Published in final edited form as: Cell Syst. 2018 Jun 20;7(1):28–40.e4. doi: 10.1016/j.cels.2018.05.010

Figure 2. Network analysis of the compensatory and pathogenic subnetworks.

Figure 2

(A and B) Subnetworks of the potentially compensatory (A) and pathogenic (B) genes from the HD transcriptome showing their primary interactors. (C) Average node degree (number of edges per node) among the compensatory and pathogenic genes compared to the striatum (Wilcoxon rank sum test, p=5.41e-4 and 6.85e-3, respectively) and whole genome (p=1.38e-4 and 1.81e-3, respectively) backgrounds indicates that the compensatory and pathogenic modifiers are more tightly connected than randomly expected.
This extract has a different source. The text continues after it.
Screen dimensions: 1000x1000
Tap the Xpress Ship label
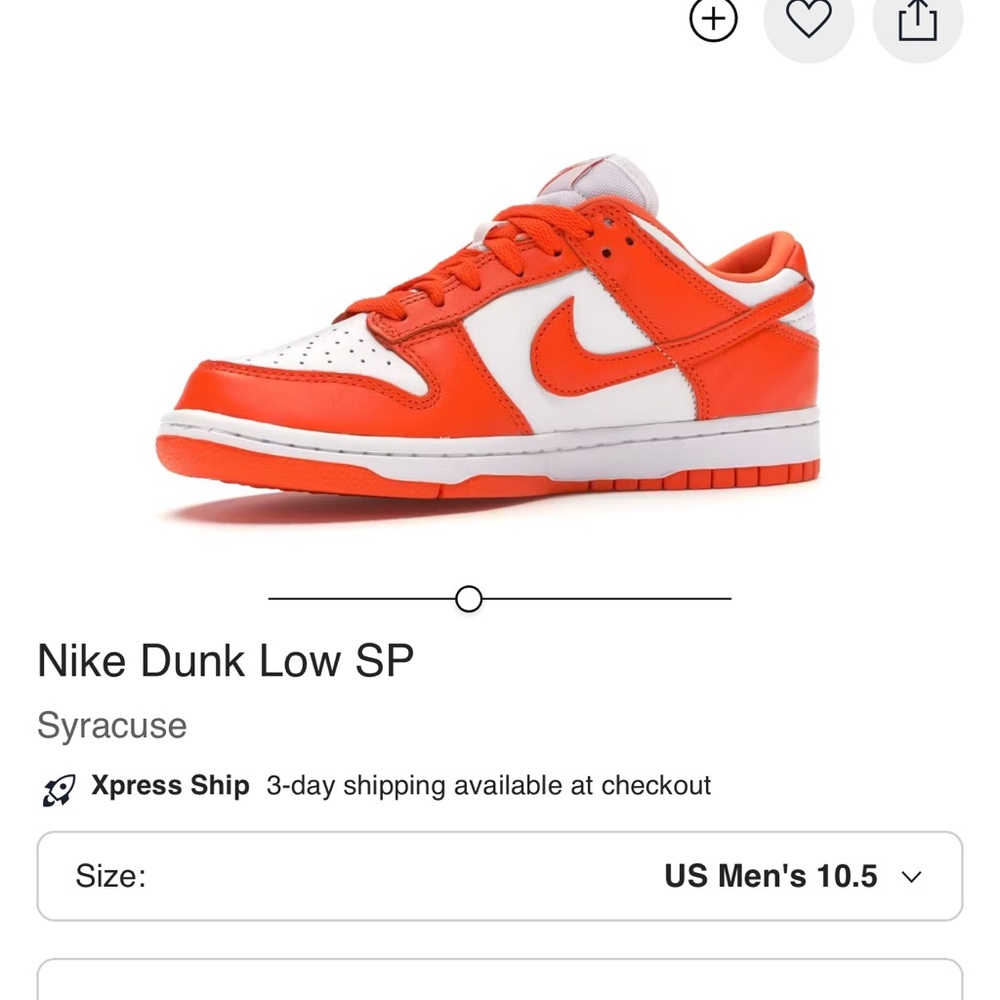[x=170, y=786]
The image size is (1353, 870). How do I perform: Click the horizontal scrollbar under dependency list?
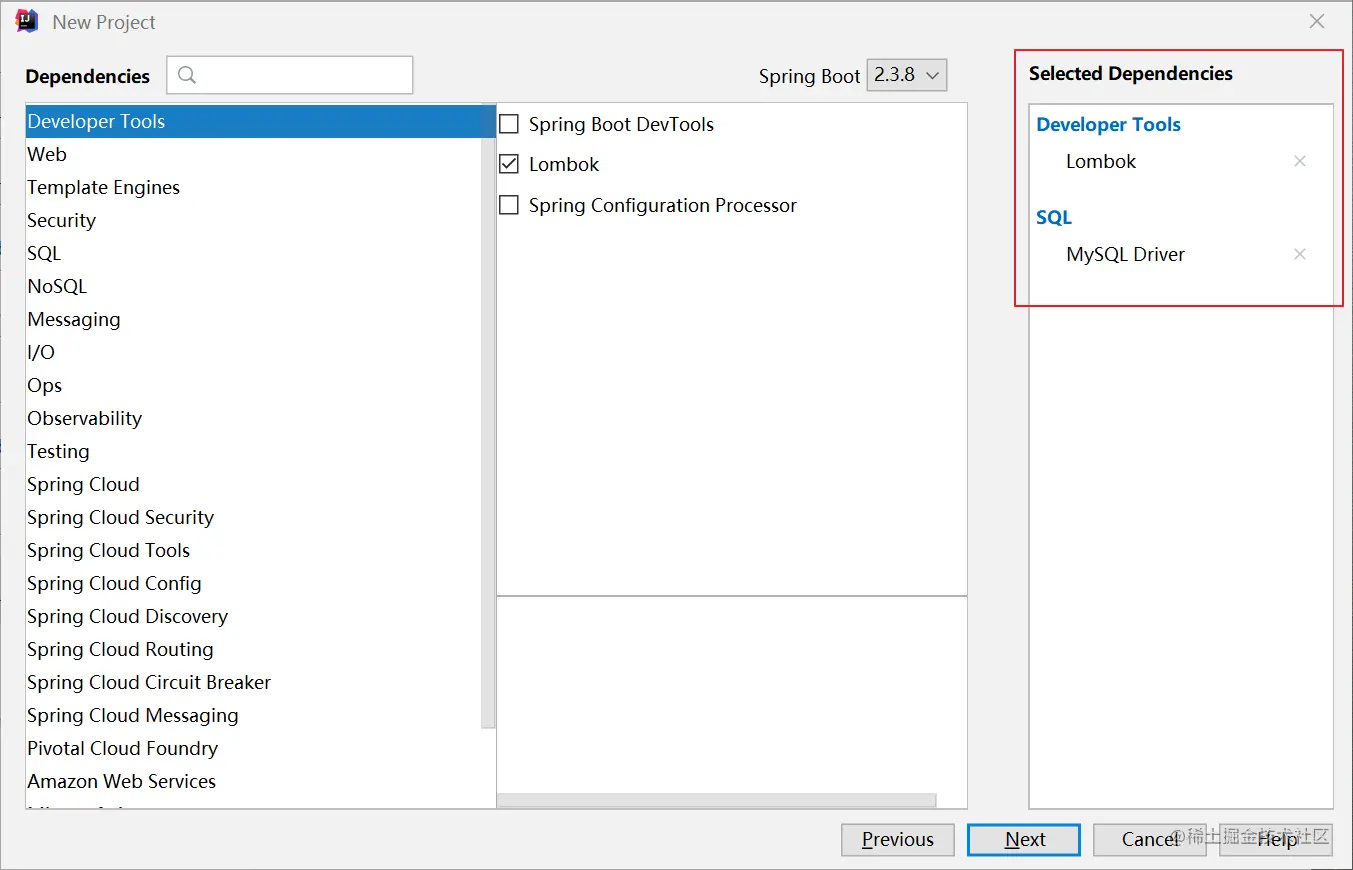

This is also supported in (D) by the average betweenness (number of shortest paths crossing each node) of compensatory and pathogenic genes compared to striatum (p= 7.58e-5 and 3.33e-4, respectively) or whole genome (p= 1.79e-5 and 7.26e-5, respectively). (E-F) Network properties also show a higher connectivity among the genes in the compensatory and pathogenic subnetworks than would be randomly expected. (E) Shortest path length distribution among the compensatory and pathogenic genes compared to the striatum background and average shortest path length within the compensatory and pathogenic subnetworks compared to the striatal background (p=0 and 9.6e-4 respectively). P calculated by performing a background probability distribution (black line) corresponding to the 1.0e5 randomized samplings we ran using the striatal background genes. (F) Same as E but compared to the whole genome background (p= 0 and 1.3e-4 respectively). P calculated by performing a background probability distribution (black line) corresponding to the 1.0e5 randomized samplings we ran using the striatal background genes from the Inweb network. (G–J) Network properties of compensatory and pathogenic genes using the STRING network. Compensatory changes show the same behavior as with Inweb. Betweenness centrality is significantly increased (Wilcoxon rank sum p= 2.19e-6 for striatum and p= 4.72e-6 for whole genome). Node degree is significantly increased compared to striatum (Wilcoxon rank sum p= 6.42e-6) and whole genome (p= 3.37e-6) and average shortest path is significantly decreased (p=0). For the pathogenic subnetwork the average shortest path is significantly decreased (p=2.6e-4 striatum and 3e-5 whole genome). The betweenness centrality and degree indicators also show a trend to increase, but the Wilcoxon rank sum test does not return statistical significance.